I went looking for coaching resource material, and lo and behold, there was a coaching guide. What fun!!!
- On a scale of 5 to 1 where 5 indicates that the members sincerely want their club to be successful and 1 indicates that the members don’t seem to care whether their club succeeds or fails, How would you rate this club?
Corrective Action: Convince members that they will gain meaningful benefits from membership in a successful Toastmasters club.
That’s not coaching. That’s telling. Make them care? Well, they’re showing up, aren’t they? You cannot make someone care. You cannot convince people to be happy. This is an emotional response to the club, not a logical one! They aren’t going to weigh the plusses and minuses of the club’s value and decide to care if it reaches a certain score.
This is how the site recommends you approach this situation.
- “The definition of meaningful benefits and a successful club are individually determined. Meaningful benefits should be tied to the unique expectations of every member.
- Encourage club officers to lead a meeting where the entire club can share their opinions.
- Publish a list that defines what every member sees as benefits and what a success club means to them.
- Your role is to encourage conversation with open-ended questions and observe behavior.
- Use attitude, body language, or withdrawal to determine who is resisting change and where to expect challenges.
- Ask the members to suggest how they can support each other to achieve their individual needs and expectations.”
The only correcting you would have to do is if the membership, as a whole, doesn’t want to save the club. Then you have an uphill battle correcting their misconceptions, and should probably look at having the club fold. If, however, the apathy is only in a few members, remember that you cannot correct this attitude in individual members without knowing the root cause. YOU don’t answer the survey, you have the MEMBERS answer it.
It is vital that you don’t just talk about the survey because then the conversation is undirected. If, however, you control the direction of the conversation with questions, you will learn much more. Take a look at the procedure above. Do you see any questions?
If you wish, you may have a phone interview or private lunch or something where you are one on one with the members. Remember, if there are 2 coaches, the most people you have to talk to is 6. Of course, if you’re the only coach, this might take a while. So you may want to go one on two. Then you go in-depth and ask these questions! Or, you can just ask the questions to the group and get everyone’s thoughts all at once. Make sure you have a great secretary or a recording device.
- On a personal level, what would success for you look like in Toastmasters?
- What would success look like for your club?
- How would a successful club benefit your own journey?

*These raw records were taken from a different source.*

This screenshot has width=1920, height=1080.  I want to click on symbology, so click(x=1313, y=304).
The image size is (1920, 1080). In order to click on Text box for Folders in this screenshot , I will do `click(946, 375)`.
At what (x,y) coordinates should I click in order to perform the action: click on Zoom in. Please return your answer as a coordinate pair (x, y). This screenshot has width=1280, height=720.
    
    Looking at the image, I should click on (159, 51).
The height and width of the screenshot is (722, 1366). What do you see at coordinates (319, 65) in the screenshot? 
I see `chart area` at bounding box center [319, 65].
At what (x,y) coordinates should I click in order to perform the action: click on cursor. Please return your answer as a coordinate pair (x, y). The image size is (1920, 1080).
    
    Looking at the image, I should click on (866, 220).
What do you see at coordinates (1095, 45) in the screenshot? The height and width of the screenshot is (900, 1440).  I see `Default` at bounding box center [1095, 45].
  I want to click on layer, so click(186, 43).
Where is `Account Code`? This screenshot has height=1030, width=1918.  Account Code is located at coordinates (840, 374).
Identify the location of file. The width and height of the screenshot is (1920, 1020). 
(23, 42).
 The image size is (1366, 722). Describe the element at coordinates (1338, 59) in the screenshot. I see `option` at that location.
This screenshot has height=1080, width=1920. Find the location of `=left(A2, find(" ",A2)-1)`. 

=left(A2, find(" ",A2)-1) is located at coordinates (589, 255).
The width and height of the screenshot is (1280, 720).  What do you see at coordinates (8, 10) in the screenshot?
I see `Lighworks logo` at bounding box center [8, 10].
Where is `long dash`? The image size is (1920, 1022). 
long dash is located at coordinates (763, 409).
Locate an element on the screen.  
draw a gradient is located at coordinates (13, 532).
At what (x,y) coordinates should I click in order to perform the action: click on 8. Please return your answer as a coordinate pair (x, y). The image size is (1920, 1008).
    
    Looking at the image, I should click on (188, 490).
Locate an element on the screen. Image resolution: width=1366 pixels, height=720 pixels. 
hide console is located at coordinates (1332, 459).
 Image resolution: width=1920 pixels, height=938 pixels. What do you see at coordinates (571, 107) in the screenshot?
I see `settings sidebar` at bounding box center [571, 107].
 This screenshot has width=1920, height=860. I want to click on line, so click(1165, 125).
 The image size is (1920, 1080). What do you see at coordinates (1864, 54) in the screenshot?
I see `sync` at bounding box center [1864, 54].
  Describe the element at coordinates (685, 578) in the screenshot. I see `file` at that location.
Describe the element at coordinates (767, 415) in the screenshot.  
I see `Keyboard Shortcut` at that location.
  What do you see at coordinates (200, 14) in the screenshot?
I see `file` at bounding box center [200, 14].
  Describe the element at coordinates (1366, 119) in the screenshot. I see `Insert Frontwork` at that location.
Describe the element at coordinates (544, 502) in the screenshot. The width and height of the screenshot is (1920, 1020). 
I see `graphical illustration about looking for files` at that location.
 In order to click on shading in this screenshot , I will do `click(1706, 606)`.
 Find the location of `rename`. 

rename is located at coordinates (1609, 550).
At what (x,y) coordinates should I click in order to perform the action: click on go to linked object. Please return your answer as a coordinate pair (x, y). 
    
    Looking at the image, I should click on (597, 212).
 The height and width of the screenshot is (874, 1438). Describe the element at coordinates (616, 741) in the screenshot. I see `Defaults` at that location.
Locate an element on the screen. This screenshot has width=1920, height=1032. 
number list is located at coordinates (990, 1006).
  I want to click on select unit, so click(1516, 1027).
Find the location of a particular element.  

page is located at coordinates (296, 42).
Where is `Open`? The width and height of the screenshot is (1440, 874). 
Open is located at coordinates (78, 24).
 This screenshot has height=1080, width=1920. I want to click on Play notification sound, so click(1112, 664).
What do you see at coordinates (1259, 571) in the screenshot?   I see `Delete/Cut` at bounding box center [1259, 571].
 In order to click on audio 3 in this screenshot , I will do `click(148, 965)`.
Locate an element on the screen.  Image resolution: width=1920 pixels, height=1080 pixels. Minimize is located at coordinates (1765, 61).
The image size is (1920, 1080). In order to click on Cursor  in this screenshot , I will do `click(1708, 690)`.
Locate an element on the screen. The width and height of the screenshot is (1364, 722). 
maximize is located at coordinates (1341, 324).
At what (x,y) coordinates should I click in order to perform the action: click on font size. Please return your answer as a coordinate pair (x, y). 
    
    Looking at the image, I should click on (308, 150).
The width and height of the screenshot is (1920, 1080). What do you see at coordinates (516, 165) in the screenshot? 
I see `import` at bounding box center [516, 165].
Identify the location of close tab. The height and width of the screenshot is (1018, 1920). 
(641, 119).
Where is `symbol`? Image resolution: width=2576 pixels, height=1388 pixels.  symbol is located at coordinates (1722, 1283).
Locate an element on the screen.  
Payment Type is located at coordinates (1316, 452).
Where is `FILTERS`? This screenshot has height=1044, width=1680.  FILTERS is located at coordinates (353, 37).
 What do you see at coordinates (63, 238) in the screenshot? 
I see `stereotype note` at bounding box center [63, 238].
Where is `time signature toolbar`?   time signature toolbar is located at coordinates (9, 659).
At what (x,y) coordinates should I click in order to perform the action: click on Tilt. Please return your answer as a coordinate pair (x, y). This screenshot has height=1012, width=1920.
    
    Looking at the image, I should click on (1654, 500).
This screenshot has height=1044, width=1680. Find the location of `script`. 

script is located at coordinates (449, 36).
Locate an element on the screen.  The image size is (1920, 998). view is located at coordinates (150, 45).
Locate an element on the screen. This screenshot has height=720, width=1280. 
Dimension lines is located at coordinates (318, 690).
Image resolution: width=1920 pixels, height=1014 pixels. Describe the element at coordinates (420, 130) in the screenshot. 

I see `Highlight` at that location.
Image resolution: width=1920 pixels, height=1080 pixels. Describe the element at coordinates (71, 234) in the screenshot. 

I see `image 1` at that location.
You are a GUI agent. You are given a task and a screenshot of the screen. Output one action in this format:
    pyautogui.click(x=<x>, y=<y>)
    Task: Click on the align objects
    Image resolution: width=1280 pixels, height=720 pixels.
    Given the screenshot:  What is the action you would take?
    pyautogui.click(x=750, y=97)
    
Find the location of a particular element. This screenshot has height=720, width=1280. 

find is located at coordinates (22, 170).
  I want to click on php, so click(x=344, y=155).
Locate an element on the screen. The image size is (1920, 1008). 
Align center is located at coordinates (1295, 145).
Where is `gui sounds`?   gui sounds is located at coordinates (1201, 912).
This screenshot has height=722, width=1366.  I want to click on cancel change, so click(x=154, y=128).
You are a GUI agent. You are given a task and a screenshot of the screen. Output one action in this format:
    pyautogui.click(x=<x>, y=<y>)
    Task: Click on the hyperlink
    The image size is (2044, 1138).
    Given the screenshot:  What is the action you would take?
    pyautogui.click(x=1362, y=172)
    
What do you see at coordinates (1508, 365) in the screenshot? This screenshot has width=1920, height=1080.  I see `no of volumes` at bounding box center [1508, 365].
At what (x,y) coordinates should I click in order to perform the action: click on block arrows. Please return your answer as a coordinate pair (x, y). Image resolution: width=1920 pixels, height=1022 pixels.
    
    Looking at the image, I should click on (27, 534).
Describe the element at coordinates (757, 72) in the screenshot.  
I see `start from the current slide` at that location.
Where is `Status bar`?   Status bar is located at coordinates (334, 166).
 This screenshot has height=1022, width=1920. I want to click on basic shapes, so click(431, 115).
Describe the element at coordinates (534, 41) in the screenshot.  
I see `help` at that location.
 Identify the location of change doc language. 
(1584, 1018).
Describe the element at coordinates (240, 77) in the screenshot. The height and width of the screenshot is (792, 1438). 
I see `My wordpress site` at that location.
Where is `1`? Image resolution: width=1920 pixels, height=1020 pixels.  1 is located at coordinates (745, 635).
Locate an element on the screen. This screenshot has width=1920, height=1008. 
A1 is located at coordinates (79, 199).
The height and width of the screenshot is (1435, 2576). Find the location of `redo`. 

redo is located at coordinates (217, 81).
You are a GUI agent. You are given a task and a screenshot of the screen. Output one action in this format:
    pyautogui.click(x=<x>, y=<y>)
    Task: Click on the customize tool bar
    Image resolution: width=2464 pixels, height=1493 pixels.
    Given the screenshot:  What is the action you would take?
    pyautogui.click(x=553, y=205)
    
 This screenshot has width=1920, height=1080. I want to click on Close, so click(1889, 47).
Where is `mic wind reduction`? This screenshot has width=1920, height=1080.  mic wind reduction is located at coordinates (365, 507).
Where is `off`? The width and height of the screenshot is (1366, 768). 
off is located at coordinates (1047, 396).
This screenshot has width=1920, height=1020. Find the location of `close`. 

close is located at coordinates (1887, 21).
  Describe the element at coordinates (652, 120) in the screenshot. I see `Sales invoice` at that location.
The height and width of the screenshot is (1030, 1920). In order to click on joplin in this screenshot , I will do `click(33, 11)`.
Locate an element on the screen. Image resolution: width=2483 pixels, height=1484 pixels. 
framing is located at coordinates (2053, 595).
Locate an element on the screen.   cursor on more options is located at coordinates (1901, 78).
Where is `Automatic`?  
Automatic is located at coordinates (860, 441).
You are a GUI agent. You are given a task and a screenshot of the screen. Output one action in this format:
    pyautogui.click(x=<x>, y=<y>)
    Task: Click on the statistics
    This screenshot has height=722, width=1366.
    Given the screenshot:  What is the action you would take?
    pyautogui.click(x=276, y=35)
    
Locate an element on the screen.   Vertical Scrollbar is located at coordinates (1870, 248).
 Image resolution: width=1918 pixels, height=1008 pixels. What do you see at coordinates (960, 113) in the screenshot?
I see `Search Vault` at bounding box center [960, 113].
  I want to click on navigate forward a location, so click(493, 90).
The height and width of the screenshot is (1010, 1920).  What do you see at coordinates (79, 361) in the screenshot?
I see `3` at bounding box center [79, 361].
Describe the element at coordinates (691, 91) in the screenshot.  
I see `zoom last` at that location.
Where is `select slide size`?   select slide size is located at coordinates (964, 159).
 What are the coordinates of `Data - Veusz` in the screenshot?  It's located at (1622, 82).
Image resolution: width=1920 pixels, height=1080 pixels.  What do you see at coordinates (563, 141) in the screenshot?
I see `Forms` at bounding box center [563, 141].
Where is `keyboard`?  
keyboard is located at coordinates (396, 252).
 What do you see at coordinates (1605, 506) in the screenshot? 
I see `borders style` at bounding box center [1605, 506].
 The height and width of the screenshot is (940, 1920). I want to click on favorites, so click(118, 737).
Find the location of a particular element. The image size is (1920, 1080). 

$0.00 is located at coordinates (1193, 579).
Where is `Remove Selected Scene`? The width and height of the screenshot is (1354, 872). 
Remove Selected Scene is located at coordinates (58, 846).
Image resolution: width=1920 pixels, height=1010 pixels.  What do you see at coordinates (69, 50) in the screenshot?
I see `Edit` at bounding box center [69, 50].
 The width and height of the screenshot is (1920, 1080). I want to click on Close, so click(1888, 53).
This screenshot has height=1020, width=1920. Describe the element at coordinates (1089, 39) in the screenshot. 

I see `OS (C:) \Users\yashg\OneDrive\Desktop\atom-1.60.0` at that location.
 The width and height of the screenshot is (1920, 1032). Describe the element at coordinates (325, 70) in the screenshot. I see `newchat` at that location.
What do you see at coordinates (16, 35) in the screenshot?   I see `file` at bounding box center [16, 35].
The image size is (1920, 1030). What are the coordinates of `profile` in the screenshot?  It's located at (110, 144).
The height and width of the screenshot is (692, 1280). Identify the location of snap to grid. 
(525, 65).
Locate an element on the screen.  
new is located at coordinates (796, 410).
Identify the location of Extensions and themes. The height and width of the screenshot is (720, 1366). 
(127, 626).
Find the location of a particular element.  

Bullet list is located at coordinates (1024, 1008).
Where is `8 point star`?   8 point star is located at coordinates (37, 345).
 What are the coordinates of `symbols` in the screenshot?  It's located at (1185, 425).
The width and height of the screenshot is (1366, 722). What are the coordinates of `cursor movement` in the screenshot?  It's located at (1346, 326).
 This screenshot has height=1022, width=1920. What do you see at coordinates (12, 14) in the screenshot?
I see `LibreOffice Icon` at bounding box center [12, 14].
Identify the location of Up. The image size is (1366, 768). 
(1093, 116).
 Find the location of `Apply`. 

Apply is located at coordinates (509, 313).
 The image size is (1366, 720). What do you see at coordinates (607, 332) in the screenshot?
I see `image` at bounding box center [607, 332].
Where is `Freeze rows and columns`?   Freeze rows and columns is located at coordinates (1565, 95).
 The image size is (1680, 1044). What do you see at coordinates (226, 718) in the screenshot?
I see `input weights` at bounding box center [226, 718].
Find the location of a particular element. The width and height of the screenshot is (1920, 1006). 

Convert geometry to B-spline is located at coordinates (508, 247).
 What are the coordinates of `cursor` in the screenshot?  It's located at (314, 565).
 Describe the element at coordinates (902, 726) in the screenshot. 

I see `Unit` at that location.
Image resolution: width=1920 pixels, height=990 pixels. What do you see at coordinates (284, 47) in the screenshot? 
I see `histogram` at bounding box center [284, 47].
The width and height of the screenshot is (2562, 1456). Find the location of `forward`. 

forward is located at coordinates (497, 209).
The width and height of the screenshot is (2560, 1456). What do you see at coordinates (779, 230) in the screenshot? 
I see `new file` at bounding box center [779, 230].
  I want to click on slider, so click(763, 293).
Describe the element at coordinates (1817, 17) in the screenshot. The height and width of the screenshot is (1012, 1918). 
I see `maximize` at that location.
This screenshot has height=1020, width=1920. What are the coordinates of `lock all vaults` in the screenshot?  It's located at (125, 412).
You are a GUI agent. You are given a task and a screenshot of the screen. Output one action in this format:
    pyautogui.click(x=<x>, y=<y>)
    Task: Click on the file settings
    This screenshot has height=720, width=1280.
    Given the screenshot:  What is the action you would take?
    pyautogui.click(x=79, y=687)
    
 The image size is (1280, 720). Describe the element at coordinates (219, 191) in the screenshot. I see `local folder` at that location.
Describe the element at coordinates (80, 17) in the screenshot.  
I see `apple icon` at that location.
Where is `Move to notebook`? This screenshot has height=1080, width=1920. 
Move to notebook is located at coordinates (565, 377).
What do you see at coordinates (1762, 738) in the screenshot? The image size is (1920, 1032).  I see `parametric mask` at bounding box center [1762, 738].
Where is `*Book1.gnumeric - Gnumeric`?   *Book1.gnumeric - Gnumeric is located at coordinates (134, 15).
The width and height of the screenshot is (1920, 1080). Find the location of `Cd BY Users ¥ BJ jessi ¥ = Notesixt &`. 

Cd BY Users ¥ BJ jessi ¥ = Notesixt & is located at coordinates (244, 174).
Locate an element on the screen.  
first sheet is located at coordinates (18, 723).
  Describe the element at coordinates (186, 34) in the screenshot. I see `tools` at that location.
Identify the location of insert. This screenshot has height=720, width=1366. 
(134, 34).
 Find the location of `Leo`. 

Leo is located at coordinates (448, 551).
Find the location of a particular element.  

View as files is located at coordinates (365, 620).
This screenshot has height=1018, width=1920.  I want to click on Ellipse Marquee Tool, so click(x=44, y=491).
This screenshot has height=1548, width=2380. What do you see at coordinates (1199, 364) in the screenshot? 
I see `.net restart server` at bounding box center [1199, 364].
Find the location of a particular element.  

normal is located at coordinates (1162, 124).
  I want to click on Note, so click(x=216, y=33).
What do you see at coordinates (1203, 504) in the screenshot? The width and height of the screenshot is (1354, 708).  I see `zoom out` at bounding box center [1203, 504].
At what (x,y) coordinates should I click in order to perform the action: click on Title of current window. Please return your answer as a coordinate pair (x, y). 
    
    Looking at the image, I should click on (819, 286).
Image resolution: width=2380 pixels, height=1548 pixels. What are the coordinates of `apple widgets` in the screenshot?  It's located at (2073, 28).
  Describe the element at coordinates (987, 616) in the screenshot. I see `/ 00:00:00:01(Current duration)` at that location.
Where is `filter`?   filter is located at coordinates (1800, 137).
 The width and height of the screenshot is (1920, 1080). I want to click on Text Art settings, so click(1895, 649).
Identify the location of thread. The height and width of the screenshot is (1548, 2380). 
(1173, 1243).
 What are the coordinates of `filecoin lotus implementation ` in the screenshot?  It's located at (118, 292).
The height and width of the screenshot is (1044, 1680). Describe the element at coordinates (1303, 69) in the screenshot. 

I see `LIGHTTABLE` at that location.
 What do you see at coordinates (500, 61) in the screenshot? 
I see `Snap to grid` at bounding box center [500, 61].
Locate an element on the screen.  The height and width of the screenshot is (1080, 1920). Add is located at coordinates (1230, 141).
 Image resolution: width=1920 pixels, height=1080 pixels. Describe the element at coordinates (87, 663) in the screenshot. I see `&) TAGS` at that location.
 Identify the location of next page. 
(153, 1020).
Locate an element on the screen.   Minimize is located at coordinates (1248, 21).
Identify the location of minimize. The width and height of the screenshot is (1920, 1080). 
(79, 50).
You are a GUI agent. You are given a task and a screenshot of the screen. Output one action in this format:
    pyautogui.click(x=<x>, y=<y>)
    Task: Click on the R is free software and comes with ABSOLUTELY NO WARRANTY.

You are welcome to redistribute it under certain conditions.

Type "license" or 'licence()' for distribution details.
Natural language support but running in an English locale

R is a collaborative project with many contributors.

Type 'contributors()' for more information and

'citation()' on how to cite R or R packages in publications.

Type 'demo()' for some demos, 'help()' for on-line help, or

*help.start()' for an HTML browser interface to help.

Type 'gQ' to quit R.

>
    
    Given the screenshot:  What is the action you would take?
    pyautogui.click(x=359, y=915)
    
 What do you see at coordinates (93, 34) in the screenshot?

- What is it about the club you’d like to change or improve?
- Would those changes make the club more important to you?
- What unique contribution could you make to initiate those changes? Which one would you tackle first?
- What was your initial goal in joining this club?
- What attracted you to this particular group?
More fun would be to make these Table Topic questions.
But if you want more clarity after you ask those questions, follow up each question with the words, “What else” or “How” or “Could you give me an example.”
The conversation might sound like this:
Coach: What advantage would you enjoy if the club was more successful?
Member: Because it’s more fun to have more people.
C: Could you expand on that?
M: More interesting speeches, more people to take on roles in the meetings, better evaluations, more people available to be officers.
C: How would that make it better?
M: Less stress in between meetings, a better environment, a better chance to network.
C: So you see stress in between meetings as a challenge to this club?
M: Yes, it’s hard to fill roles and it’s boring always being the grammarian because no one else will take the job.
C: How does that affect the environment?
M: It seems like we’re always scrambling and falling short. It makes it difficult to impress visitors.
C: Do you think others would join the group if they knew how helpful the networking is?
M: Well, not really.
C: Would you join another club if you could network effectively there?
M: Actually, I’m in two other clubs for that very reason.
C: But you still come to this club. What keeps you coming back?
M: This is the one I started in, and I love the people here.
A 5-1 scale isn’t going to tell the whole story. And the conversation above just concerns itself with the 1st of those questions related to that measurement.